Nonsyndromic hearing loss (NSHL) is of great clinical importance, and mutations in the gene and the encoded human CONNEXIN 26 (CX26) protein play important roles in the genetic pathogenesis. The CX26 p.R184Q mutation was shown to be a dominant-negative effect in our previous study. Previously, we also demonstrated that zebrafish Cx30.3 is orthologous to human CX26. In the present study, we established transgenic zebrafish models with mutated Cx30.3 specifically expressed in the supporting cells of zebrafish inner ears driven by the promoter, to demonstrate and understand the mechanism by which the human CX26 R.184 mutation causes NSHL. Our results indicated that significant structural changes in the inner ears of transgenic lines with mutations were measured and compared to wild-type zebrafish. Simultaneously, significant alterations of transgenic lines with mutations in swimming behavior were analyzed with the zebrafish behavioral assay. This is the first study to investigate the functional results of the CX26 p.R184Q mutation with in vivo disease models. Our work supports and confirms the pathogenic role of the CX26 p.R184Q mutation in NSHL, with a hypothesized mechanism of altered interaction among amino acids in the connexins.

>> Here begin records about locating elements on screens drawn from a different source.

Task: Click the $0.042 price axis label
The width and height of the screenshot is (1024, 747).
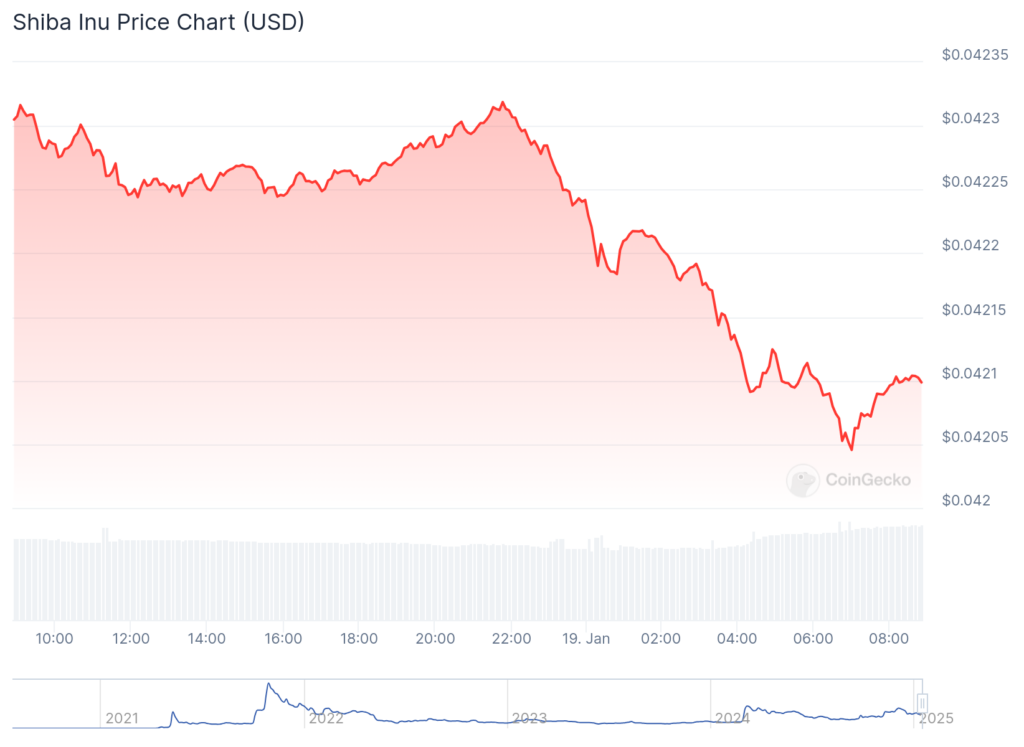Action: pos(969,500)
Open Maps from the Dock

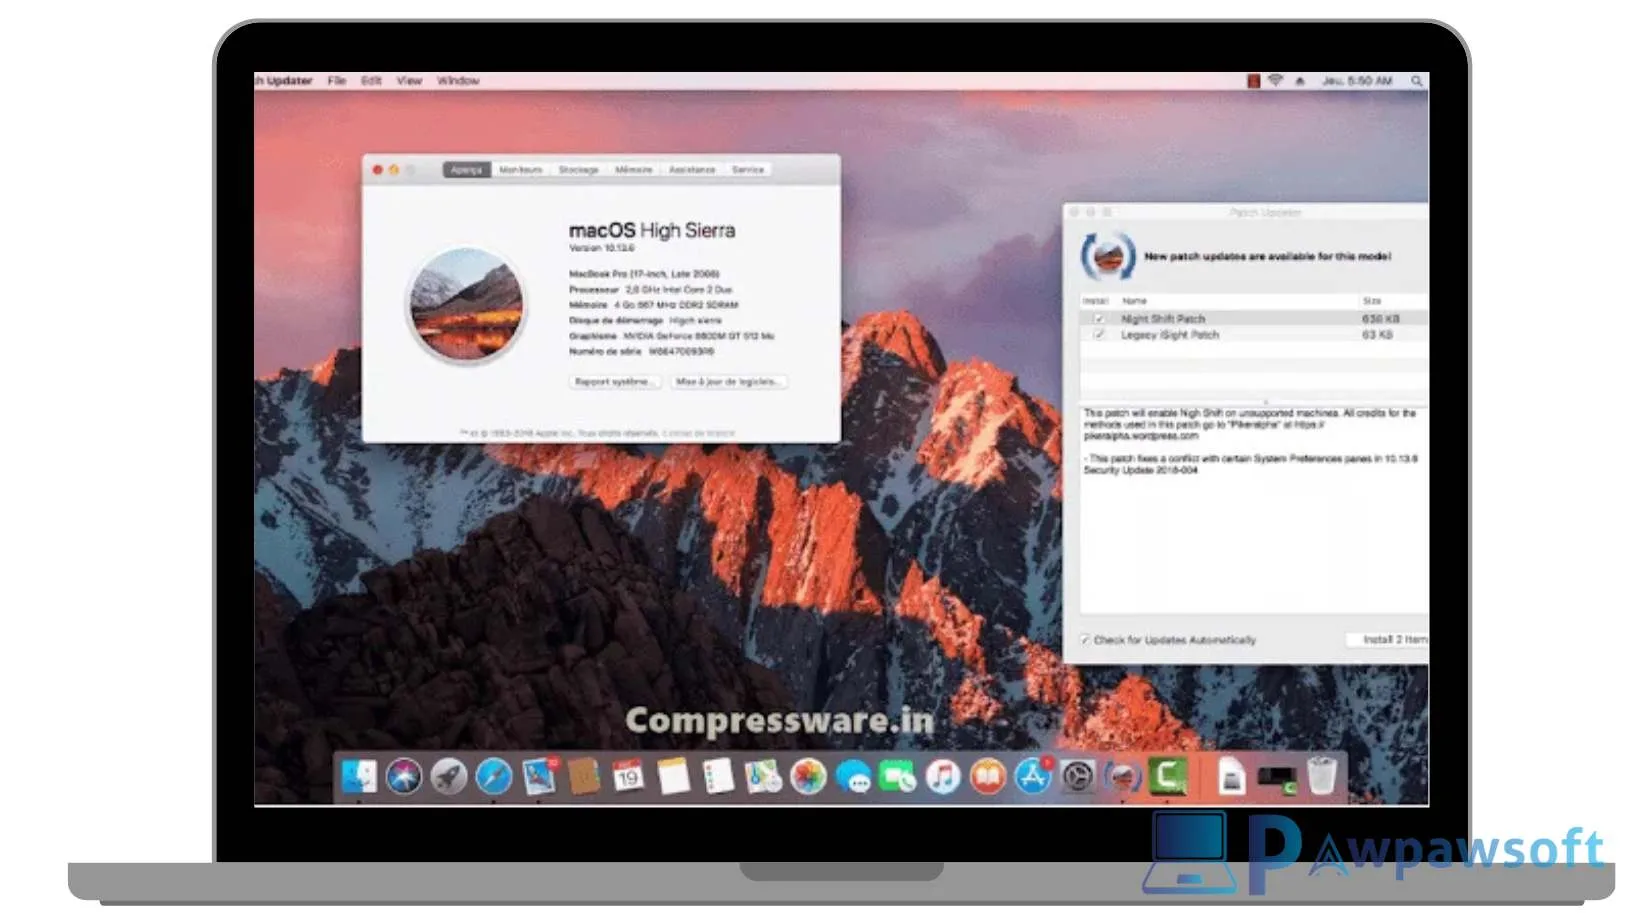(x=762, y=776)
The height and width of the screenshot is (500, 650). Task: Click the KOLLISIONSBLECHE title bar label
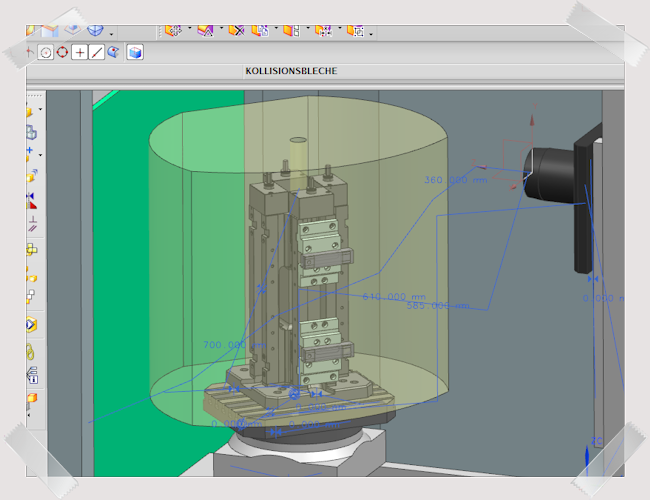(x=290, y=71)
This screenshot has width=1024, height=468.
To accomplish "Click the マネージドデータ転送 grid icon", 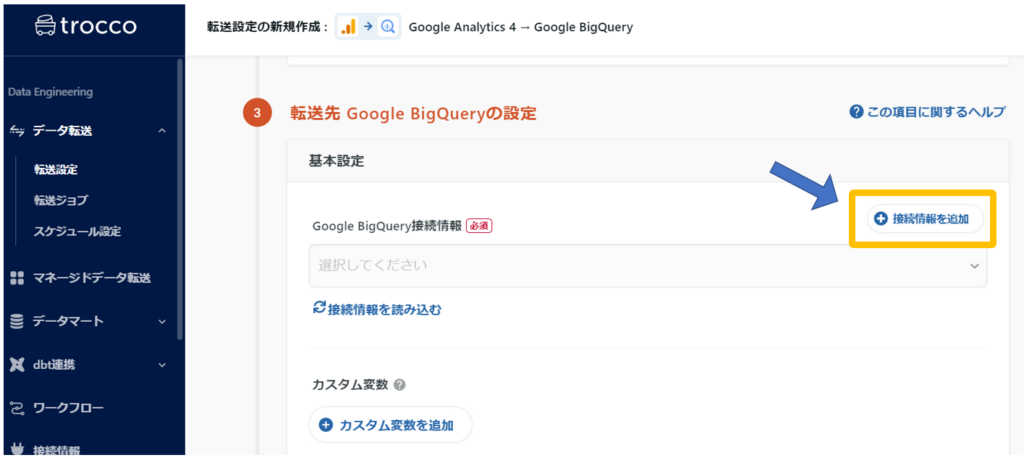I will 16,277.
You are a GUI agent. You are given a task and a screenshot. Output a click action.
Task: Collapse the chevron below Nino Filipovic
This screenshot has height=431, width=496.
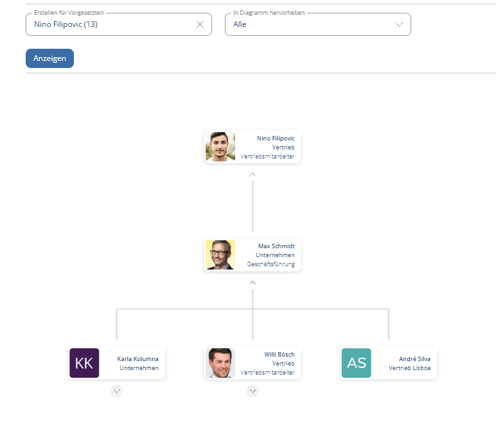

非综合征型听力损失(NSHL)具有重要的临床意义,基因和编码的人类连接蛋白 26(CX26)蛋白的突变在遗传发病机制中起着重要作用。我们之前的研究表明,CX26 p.R184Q 突变具有显性负效应。先前,我们还证明了斑马鱼 Cx30.3 与人 CX26 同源。在本研究中,我们建立了转基因斑马鱼模型,突变的 Cx30.3 在内耳支持细胞中特异性表达,由启动子驱动,以证明和理解人类 CX26 R.184 突变导致 NSHL 的机制。我们的结果表明,对突变的转基因系内耳进行了显著的结构变化测量,并与野生型斑马鱼进行了比较。同时,通过斑马鱼行为分析对突变的转基因系的游泳行为进行了显著改变的分析。这是第一项使用体内疾病模型研究 CX26 p.R184Q 突变的功能结果的研究。我们的工作支持并证实了 CX26 p.R184Q 突变在 NSHL 中的致病作用,其机制假设为连接蛋白中氨基酸相互作用的改变。